It is a good practice to avoid including secure data such as passwords, service tokens, and API keys in your templates as they will most likely be added to some code version control. Passing them as parameter values during runtime should ideally be avoided as those values can be identified from the stack inputs. AWS CloudFormation offers integrations with services such as AWS Secrets Manager and AWS Parameter Store to securely transfer data at runtime. Without building any additional toolingor workflows, you can directly reference those parameter keys in your template and CloudFormation will inject them during stack operations. Of course, appropriate IAM permissions will have to be ensured for CloudFormation to be able to extract those values.
This integration can be used to retrieve the entire secret string or a particular value from the secret. To extract the password value of the SecureData secret stored in SecretsManager, you can use the ‘{{resolve:secretsmanager:SecureData:SecretString:password}}’ dynamic reference.
Leverage StackSets for organization-wide stack rollouts
Multi-account and multi-region environments require certain services to be enabled, or resources to be created, as soon as new accounts are vended. It is a good practice to roll out these resources with CloudFormation StackSets. StackSets extend the capabilities of stacks by providing an additional orchestration layer on top of them. You can target individual accounts or a group of accounts within an organizational unit (OU). StackSets can be a big productivity boost when you want to ensure a minimum baseline of resources in multiple regions and accounts. It helps you link a template definition to intended targets and manages all stack operations from that point onwards.

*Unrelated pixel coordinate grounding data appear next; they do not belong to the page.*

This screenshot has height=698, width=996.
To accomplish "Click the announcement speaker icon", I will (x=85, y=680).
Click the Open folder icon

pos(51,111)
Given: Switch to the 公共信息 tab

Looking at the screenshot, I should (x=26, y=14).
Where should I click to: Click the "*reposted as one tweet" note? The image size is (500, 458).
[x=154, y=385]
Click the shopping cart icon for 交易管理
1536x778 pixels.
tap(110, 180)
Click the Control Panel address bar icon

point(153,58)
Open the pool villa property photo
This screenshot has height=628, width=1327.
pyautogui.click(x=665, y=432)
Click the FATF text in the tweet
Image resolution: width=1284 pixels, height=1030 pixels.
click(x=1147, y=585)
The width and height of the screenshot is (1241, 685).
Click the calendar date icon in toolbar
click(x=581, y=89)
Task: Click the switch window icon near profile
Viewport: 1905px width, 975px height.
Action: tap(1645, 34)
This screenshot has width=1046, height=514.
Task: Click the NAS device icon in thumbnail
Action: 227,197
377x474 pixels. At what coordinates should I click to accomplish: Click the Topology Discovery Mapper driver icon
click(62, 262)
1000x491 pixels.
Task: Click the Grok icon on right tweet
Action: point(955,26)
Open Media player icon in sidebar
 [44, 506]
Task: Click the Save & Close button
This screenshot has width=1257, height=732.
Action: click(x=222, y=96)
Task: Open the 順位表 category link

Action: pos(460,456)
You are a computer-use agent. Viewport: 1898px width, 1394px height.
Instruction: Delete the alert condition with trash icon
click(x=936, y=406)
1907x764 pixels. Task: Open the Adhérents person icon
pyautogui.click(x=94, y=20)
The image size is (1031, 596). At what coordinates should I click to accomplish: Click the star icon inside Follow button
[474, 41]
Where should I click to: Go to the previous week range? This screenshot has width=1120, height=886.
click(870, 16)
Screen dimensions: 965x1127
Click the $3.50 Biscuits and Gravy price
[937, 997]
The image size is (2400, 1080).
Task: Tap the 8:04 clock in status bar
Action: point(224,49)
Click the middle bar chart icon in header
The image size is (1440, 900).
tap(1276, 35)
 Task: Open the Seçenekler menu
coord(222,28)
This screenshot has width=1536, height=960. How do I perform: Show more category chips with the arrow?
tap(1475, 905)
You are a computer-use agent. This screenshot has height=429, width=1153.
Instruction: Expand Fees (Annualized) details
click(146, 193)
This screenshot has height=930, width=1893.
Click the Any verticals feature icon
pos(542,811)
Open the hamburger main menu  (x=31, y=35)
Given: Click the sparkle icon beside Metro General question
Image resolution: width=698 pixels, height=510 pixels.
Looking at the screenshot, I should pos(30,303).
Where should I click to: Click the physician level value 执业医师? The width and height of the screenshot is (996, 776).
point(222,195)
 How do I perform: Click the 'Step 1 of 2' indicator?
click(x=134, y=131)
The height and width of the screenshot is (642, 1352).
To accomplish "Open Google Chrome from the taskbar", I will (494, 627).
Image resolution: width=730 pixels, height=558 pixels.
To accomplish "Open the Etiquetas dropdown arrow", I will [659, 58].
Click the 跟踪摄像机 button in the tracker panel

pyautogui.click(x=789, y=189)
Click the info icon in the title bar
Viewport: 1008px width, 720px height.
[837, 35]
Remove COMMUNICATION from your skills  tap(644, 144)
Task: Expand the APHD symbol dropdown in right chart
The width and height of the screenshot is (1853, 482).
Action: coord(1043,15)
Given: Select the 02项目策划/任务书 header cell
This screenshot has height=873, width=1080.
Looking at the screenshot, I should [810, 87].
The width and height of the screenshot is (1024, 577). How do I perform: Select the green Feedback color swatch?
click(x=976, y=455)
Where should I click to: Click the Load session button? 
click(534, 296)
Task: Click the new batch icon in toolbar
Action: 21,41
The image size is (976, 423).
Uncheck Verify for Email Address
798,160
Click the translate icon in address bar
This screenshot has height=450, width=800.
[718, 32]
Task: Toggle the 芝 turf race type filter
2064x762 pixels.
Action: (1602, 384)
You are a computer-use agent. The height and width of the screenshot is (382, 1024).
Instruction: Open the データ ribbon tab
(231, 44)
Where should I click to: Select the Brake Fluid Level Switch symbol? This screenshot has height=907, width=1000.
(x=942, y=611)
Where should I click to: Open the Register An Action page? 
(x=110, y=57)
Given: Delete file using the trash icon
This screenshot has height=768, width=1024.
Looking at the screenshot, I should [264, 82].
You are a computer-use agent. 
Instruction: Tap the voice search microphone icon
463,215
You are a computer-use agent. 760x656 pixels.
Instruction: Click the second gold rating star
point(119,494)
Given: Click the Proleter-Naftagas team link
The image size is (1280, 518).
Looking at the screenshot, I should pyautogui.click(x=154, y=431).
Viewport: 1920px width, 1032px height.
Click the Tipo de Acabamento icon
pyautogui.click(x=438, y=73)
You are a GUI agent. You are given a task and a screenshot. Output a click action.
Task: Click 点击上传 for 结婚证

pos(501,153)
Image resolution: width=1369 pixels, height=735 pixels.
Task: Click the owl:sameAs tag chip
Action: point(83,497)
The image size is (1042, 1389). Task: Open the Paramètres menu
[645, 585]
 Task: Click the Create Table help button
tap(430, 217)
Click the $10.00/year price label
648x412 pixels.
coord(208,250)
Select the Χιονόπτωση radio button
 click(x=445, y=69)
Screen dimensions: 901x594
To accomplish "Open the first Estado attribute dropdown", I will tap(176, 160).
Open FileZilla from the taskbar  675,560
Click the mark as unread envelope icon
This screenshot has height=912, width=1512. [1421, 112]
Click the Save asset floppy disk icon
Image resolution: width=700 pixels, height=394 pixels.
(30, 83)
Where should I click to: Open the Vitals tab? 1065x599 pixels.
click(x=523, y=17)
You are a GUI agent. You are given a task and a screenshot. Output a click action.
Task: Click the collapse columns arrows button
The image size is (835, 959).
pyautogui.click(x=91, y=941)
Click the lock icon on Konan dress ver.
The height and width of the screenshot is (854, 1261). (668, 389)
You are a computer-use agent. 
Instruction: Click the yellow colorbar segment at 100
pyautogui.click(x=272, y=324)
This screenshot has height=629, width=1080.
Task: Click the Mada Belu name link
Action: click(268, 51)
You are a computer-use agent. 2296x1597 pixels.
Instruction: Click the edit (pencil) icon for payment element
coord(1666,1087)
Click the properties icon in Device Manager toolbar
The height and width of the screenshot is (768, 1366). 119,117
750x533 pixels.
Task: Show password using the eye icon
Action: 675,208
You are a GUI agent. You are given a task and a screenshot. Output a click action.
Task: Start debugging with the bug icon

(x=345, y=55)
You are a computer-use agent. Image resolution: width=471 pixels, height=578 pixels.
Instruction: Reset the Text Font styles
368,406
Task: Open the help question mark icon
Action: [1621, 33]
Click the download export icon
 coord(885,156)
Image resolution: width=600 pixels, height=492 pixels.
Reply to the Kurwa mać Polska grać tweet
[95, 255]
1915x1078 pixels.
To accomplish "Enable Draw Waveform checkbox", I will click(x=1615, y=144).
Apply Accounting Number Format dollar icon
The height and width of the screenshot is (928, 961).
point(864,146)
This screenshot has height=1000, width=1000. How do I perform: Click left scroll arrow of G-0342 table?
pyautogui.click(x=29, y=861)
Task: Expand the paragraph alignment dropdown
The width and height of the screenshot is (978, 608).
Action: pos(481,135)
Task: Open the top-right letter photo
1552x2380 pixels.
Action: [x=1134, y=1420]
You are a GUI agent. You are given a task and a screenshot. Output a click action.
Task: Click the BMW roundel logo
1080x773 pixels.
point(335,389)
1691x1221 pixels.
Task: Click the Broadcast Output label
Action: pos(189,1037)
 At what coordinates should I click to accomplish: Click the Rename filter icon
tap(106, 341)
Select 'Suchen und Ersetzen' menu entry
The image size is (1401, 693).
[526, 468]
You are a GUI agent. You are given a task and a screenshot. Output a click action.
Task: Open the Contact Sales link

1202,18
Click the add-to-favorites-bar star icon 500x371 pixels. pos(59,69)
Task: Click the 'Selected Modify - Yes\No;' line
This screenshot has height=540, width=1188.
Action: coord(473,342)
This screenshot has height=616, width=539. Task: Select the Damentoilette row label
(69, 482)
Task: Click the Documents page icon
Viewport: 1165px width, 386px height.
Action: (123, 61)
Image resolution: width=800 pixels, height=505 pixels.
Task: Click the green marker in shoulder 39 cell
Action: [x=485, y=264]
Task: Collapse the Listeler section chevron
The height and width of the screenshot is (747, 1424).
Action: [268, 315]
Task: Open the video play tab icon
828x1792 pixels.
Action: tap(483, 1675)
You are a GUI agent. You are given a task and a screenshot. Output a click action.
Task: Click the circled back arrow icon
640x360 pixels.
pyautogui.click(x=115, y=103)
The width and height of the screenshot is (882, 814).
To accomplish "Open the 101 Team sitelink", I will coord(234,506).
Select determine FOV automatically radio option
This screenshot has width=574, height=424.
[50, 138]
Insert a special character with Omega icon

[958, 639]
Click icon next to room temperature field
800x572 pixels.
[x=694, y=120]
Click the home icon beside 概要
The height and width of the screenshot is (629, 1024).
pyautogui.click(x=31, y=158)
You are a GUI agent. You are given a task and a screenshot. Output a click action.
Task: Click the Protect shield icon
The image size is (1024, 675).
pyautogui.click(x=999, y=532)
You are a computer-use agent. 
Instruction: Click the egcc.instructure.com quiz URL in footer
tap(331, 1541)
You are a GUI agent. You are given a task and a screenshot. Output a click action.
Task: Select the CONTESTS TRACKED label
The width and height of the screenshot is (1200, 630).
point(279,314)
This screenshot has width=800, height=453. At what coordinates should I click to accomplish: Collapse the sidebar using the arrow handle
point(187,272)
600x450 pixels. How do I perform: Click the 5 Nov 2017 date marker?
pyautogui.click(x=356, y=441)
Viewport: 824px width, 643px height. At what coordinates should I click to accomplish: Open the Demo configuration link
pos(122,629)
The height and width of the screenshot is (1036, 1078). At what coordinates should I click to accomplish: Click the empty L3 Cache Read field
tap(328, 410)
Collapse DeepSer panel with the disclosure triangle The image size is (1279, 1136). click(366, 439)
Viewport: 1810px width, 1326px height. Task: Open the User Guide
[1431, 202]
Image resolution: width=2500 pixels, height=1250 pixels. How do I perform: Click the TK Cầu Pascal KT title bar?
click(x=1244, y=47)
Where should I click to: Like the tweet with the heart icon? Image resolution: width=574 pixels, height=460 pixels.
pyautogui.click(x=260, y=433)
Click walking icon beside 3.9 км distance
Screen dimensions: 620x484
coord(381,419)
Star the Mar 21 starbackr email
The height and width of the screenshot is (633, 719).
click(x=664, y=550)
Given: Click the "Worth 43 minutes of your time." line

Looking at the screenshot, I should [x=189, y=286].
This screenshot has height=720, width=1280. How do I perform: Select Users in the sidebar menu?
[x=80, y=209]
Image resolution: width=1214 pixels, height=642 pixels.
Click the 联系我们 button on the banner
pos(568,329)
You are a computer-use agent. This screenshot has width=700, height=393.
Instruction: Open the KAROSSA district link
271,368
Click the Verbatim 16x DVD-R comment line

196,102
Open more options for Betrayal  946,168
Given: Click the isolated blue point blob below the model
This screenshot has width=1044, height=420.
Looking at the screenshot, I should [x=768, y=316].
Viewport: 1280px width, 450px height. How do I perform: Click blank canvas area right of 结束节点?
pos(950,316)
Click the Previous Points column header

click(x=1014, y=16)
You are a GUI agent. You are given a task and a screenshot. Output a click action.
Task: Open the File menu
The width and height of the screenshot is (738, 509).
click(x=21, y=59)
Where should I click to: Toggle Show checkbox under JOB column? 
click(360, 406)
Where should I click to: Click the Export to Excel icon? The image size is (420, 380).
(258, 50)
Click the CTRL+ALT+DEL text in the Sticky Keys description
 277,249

Avoid hardcoding parameter values
A rule of thumb for good template design is to not have any hardcoded parameter values. These can be passed at runtime to make a variety of configuration permutations possible. Production installations could use a different instance type than the test/dev environments. CloudFormation conditions can also be used to conditionally roll out certain resources in an environment.
Life cycle policies to protect critical resources
AWS resources that interact with your on-premises environments or maintain data and state are some examples of critical components. Losing them can result in unexpected application failures or data loss. CloudFormation offers life cycle policies that can safeguard such resources from accidental deletion. One such policy is DeletionPolicy, which marks any CloudFormation resource for retention when the stack is deleted. This avoids accidental removal and post-stack deletion as this resource is no longer managed by CloudFormation.
By default, some resources, such as AWS::RDS::DBCluster, go through a snapshot process before they are removed, but this is something you need to ensure on a per-resource basis.